11th December

In several of my images of M31 I have noticed two faint objects.
They do not look like normal novae, and the apparent brightness varies,
most possibly due to sky conditions. They could be variable stars, but my 20cm scope
is not really up to imaging individual stars in M31 unless they are particularly bright.
I have searched catalogues but so far have not been able to identify them.
This shows the objects with their coordinates, and the searches of the area using SIMBAD.
As can be seen, SIMBAD has nothing at those locations.



This shows my reference image of August 26th 2017 and one from December 11th:



This animation shows the area imaged by the 8 meter Subaru scope.
It shows nothing at those locations.




15th December

The two mystery objects are most noticeable tonight:



There is a recurrent nova in M31 which has made regular appearances since its discovery in December 2008.
The nova has the designation M31N 2008-12a.

This nova is due for a comeback. It is outside my normal field of view so I took several images further North.
A transient object was easily spotted, but it was in a different location.
A quick check showed it to be M31N 2017-09a.
(Update. ATEL 11070 announced that this nova has indeed undergone a re-brightening)



This shows where 2008-12a will appear:




16th December

Although the two 'mystery' objects are unlikely to be novae, I posted announcements on TNS.
If they turn into interesting objects it will be nice to be credited with the discovery.
Lower of the two objects - announcement here.
Upper object -  here.
David Bishop's extragalactic novae page.


27th December

The 'mystery' object AT 2017ixr has undergone a considerable brightening.
Whereas before it was only just noticeable over the background noise, it is now distinct.



I alerted a few people and Kamil Hornoch passed the message to Steve Williams who took a spectrum very promptly using the 2 metre Liverpool telescope.The results came through soon after:
"looks inconclusive. All we really have is narrow H-alpha emission on a relatively blue continuum. Spectrum-wise it could be an LBV, but I've looked at the Massey survey and there is nothing at all in there, so that's unlikely.

Therefore I think the most likely explanation is a slow rising nova. If it is a nova, from the spectrum I would say there is a good chance it is still before peak, so it would be worth keeping an eye on over the coming days."

Rather disappointing that it is not yet declared a nova, but exciting that a professional observatory investigated my object.

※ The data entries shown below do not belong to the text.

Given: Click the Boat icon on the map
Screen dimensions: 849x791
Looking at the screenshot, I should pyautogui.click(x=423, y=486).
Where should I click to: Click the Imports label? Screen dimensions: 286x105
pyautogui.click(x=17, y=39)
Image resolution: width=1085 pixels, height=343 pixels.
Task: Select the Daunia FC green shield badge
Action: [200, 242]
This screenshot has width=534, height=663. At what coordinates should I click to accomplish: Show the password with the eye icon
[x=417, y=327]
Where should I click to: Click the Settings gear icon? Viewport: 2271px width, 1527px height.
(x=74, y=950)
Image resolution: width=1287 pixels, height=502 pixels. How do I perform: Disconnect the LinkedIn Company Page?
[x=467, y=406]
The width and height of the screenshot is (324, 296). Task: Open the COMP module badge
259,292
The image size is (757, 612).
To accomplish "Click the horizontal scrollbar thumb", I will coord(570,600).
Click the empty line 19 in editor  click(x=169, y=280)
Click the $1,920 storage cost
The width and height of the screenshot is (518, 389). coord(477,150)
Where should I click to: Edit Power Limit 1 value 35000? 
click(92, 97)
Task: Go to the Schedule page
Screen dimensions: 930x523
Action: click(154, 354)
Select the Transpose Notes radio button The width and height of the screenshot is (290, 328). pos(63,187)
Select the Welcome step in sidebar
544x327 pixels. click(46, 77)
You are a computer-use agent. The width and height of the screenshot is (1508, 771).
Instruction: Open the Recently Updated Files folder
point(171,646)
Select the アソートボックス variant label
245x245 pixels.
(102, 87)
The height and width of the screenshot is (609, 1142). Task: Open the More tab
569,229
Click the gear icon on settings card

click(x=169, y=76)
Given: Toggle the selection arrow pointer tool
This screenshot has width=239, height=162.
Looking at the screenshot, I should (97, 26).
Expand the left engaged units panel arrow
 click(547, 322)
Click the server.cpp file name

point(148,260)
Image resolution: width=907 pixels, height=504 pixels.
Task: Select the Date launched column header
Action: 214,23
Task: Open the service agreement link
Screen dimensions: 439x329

The subtraction technique showed the object very clearly. Note that the upper object, AT 2017 ixs is very faint, but still there.

 

28th December

I went back over previous images to attempt a lightcurve of AT2017ixr.
In all but the recent image the object was near the limit of detection, so magnitudes 19-21 are very error prone.




29th December

Further brightening of AT2017ixr not seen. In fact it is dimmer.